Australia is not as free of this scourge as most think. Like the UK and countries everywhere, ‘modern slavery in Australia is hiding in plain sight’ (13). There are estimated to be around 4000 clear-cut or conventional cases of ‘slavery in the lucky country’ (14). But as in most other countries there is black work which often epitomizes aspects of slavery – not just Asian students working for very little in Chinese restaurants, likewise Indian students driving taxis and working for the 7-11 shopping chain and certain fast-food operations, but also backpackers, students, and other short-term foreign workers organized by exploitative agents in some instances to do fruit and vegetable picking (and similar work). Typical of this are the cases such as the ’50 illegal foreign workers crammed into motel rooms’ (14). On such a basis there has been a renewed push for Australia to have a ‘modern slavery act’ (15) with a parliamentary inquiry about this (pushed for by Twiggy Forrest and others) instituted in February this year (16). Its not a moment too soon.
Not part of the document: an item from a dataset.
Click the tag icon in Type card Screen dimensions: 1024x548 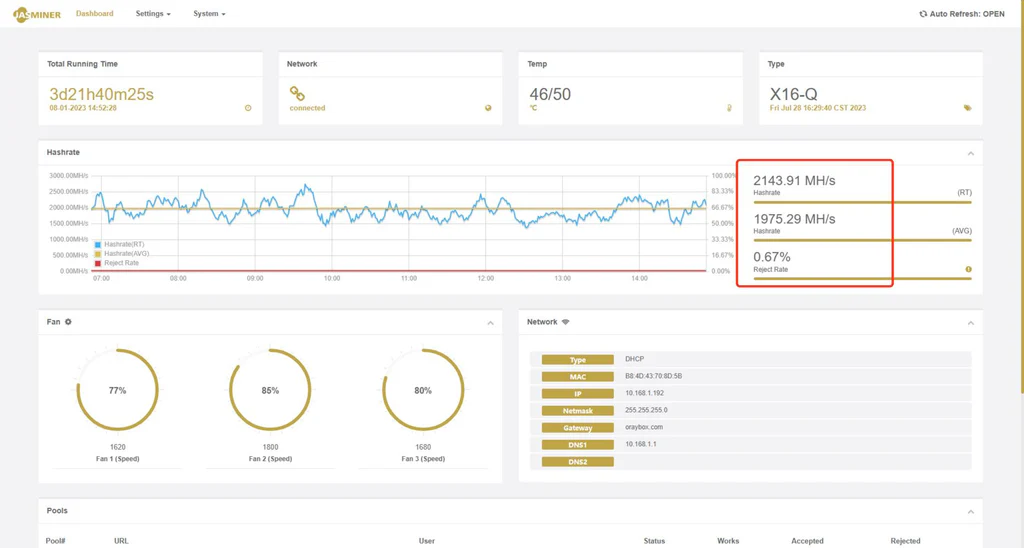[x=968, y=108]
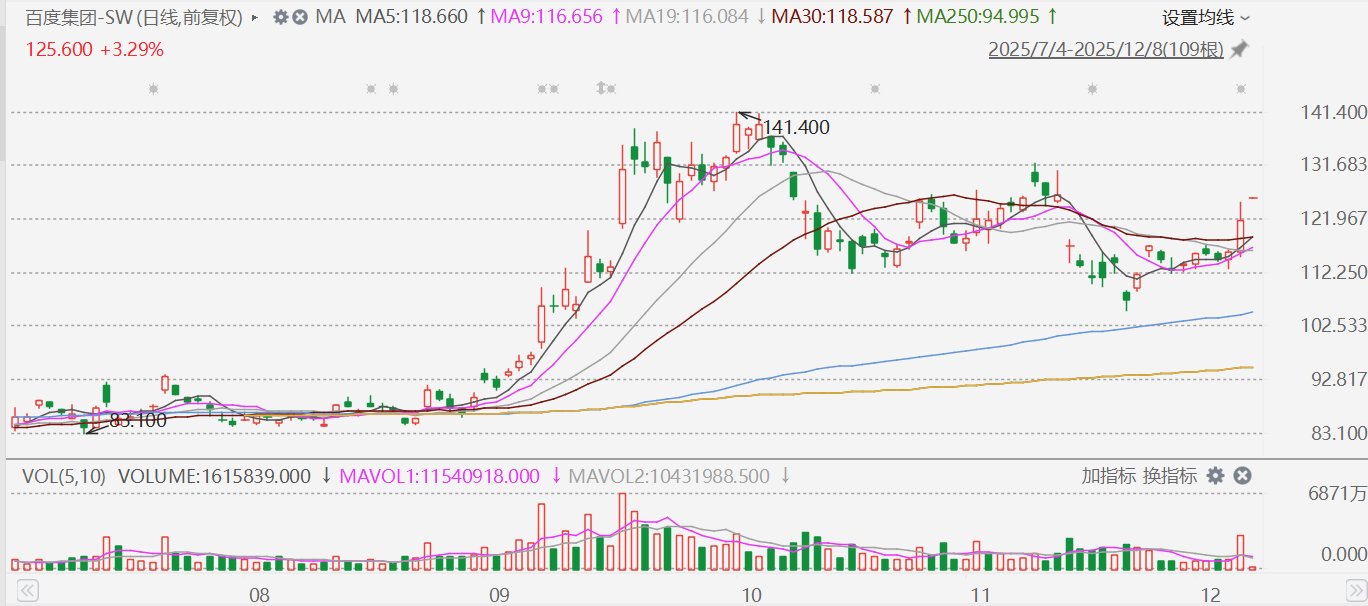Image resolution: width=1368 pixels, height=606 pixels.
Task: Click the up-down arrow event marker in September
Action: click(604, 89)
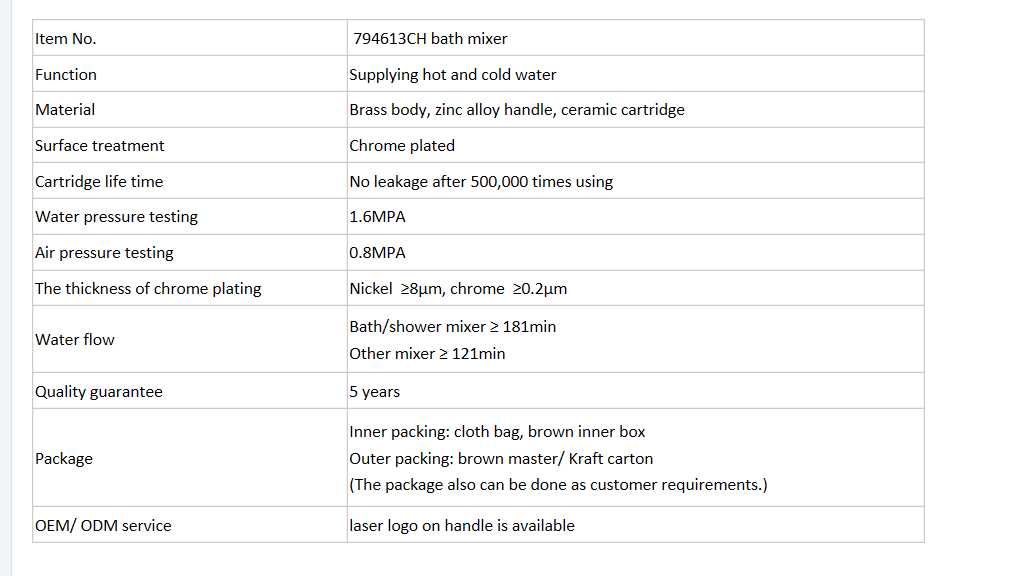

But except for the very obvious cases of outright criminal slavery (which do need to be shut down), the desperate deals and indentured relationships people get into can be very complex and even sometimes ‘necessary evil’ for many of the victims and/or their families to merely survive. So what often needs to happen is not simply immediate change or cessation, but rather better efforts to protect and support people (e.g. the domestic help maids) in such situations where possible.